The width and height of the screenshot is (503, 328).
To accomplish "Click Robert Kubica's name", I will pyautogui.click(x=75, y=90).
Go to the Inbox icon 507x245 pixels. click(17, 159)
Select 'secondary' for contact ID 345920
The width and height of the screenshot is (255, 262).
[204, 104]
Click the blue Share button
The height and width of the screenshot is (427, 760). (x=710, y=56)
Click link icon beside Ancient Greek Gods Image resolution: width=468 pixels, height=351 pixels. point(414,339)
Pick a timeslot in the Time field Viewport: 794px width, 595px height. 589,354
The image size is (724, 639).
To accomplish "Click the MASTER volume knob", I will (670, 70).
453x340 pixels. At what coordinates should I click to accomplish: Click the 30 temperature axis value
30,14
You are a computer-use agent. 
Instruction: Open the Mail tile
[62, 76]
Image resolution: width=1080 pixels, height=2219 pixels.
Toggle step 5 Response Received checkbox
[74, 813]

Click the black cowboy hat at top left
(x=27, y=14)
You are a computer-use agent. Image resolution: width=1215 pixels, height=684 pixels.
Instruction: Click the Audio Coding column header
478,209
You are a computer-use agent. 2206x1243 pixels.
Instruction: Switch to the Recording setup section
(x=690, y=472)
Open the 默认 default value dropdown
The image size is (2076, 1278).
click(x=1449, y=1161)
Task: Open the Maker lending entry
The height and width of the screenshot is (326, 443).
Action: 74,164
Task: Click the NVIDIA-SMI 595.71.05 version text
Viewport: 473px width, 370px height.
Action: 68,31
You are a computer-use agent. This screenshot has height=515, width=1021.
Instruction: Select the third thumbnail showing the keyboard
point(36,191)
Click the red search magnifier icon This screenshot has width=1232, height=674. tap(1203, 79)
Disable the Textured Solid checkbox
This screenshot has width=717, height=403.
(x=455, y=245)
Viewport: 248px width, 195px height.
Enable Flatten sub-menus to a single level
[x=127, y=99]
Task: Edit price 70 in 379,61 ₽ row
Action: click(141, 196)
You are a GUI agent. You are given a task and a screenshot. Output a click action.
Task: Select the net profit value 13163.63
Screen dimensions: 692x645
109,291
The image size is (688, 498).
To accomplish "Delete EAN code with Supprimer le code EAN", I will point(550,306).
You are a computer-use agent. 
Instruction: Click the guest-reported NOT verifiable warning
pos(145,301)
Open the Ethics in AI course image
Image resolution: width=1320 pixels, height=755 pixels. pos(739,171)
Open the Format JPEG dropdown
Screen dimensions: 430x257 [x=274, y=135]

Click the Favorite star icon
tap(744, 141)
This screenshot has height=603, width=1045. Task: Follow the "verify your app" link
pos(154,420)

○ ○ ○

YOUR GOAL -
Reproduce all the items above, changing each "Instruction" to "Directive" and leaving every other character as it is.

EXERCISE RESPONSE -
The width and height of the screenshot is (503, 328).
To accomplish "Click Robert Kubica's name", I will pyautogui.click(x=75, y=90).
Go to the Inbox icon 507x245 pixels. click(17, 159)
Select 'secondary' for contact ID 345920
The width and height of the screenshot is (255, 262).
[204, 104]
Click the blue Share button
The height and width of the screenshot is (427, 760). (x=710, y=56)
Click link icon beside Ancient Greek Gods Image resolution: width=468 pixels, height=351 pixels. point(414,339)
Pick a timeslot in the Time field Viewport: 794px width, 595px height. 589,354
The image size is (724, 639).
To accomplish "Click the MASTER volume knob", I will (670, 70).
453x340 pixels. At what coordinates should I click to accomplish: Click the 30 temperature axis value
30,14
You are a computer-use agent. 
Directive: Open the Mail tile
[62, 76]
Image resolution: width=1080 pixels, height=2219 pixels.
Toggle step 5 Response Received checkbox
[74, 813]

Click the black cowboy hat at top left
(x=27, y=14)
You are a computer-use agent. Image resolution: width=1215 pixels, height=684 pixels.
Directive: Click the Audio Coding column header
478,209
You are a computer-use agent. 2206x1243 pixels.
Directive: Switch to the Recording setup section
(x=690, y=472)
Open the 默认 default value dropdown
The image size is (2076, 1278).
click(x=1449, y=1161)
Task: Open the Maker lending entry
The height and width of the screenshot is (326, 443).
Action: 74,164
Task: Click the NVIDIA-SMI 595.71.05 version text
Viewport: 473px width, 370px height.
Action: 68,31
You are a computer-use agent. This screenshot has height=515, width=1021.
Directive: Select the third thumbnail showing the keyboard
point(36,191)
Click the red search magnifier icon This screenshot has width=1232, height=674. tap(1203, 79)
Disable the Textured Solid checkbox
This screenshot has width=717, height=403.
(x=455, y=245)
Viewport: 248px width, 195px height.
Enable Flatten sub-menus to a single level
[x=127, y=99]
Task: Edit price 70 in 379,61 ₽ row
Action: click(141, 196)
You are a GUI agent. You are given a task and a screenshot. Output a click action.
Task: Select the net profit value 13163.63
Screen dimensions: 692x645
109,291
The image size is (688, 498).
To accomplish "Delete EAN code with Supprimer le code EAN", I will point(550,306).
You are a computer-use agent. 
Directive: Click the guest-reported NOT verifiable warning
pos(145,301)
Open the Ethics in AI course image
Image resolution: width=1320 pixels, height=755 pixels. pos(739,171)
Open the Format JPEG dropdown
Screen dimensions: 430x257 [x=274, y=135]

Click the Favorite star icon
tap(744, 141)
This screenshot has height=603, width=1045. Task: Follow the "verify your app" link
pos(154,420)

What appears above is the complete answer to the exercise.